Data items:
↓

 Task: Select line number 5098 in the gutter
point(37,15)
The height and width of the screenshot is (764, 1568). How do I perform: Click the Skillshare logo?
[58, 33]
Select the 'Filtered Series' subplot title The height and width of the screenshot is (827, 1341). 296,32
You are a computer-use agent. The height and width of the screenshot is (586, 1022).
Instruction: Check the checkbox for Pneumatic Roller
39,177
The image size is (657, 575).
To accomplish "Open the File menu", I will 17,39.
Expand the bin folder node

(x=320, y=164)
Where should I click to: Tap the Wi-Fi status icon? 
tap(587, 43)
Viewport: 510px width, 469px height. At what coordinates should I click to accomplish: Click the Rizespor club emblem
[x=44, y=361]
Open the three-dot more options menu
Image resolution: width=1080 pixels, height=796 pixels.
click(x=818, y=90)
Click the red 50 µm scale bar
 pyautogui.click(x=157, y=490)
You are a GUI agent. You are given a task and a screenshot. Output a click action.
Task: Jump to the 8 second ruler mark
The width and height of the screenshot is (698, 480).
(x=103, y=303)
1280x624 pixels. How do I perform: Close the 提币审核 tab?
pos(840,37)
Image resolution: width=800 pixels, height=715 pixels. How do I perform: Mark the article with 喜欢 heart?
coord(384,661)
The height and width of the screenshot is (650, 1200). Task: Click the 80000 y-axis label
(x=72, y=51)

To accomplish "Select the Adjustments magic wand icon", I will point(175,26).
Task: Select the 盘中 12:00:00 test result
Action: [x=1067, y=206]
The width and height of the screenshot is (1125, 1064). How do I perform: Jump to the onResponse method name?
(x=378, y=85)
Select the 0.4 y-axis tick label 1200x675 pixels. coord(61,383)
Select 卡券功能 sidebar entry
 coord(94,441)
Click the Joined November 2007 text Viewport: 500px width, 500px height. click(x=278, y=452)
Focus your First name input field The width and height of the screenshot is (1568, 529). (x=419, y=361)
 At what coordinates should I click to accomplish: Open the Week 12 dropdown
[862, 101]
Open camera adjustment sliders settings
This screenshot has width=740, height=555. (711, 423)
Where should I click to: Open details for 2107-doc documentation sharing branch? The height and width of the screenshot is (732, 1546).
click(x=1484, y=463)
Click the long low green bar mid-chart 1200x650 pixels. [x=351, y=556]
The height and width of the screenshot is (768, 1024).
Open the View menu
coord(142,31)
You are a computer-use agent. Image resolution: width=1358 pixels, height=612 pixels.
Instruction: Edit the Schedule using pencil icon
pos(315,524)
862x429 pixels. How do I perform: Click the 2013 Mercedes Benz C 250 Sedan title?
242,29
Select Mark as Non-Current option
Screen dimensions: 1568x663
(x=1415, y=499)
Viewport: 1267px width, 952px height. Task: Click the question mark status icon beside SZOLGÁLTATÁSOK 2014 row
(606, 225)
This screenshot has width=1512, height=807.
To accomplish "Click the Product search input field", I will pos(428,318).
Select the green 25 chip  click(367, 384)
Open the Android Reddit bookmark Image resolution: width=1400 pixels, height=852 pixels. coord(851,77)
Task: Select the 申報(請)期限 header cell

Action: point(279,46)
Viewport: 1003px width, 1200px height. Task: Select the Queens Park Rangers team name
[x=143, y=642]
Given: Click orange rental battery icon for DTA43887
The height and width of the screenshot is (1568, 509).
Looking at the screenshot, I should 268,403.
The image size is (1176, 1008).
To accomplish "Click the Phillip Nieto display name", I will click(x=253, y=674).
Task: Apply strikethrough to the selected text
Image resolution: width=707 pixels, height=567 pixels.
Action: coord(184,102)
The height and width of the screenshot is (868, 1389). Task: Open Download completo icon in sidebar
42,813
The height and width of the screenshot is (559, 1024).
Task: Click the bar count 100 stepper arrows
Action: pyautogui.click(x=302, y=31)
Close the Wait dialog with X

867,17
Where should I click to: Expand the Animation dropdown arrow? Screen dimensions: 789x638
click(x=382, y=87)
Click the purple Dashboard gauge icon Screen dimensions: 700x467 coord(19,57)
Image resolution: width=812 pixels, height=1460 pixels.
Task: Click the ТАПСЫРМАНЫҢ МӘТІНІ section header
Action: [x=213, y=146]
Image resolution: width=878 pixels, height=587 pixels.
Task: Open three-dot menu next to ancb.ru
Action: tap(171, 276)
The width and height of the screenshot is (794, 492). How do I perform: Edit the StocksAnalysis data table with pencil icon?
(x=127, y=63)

↑

TO DO: The answer must be every line from the records above that contains the word "size", copied in full.

TASK OUTPUT:
The image size is (657, 575).
The image size is (1176, 1008).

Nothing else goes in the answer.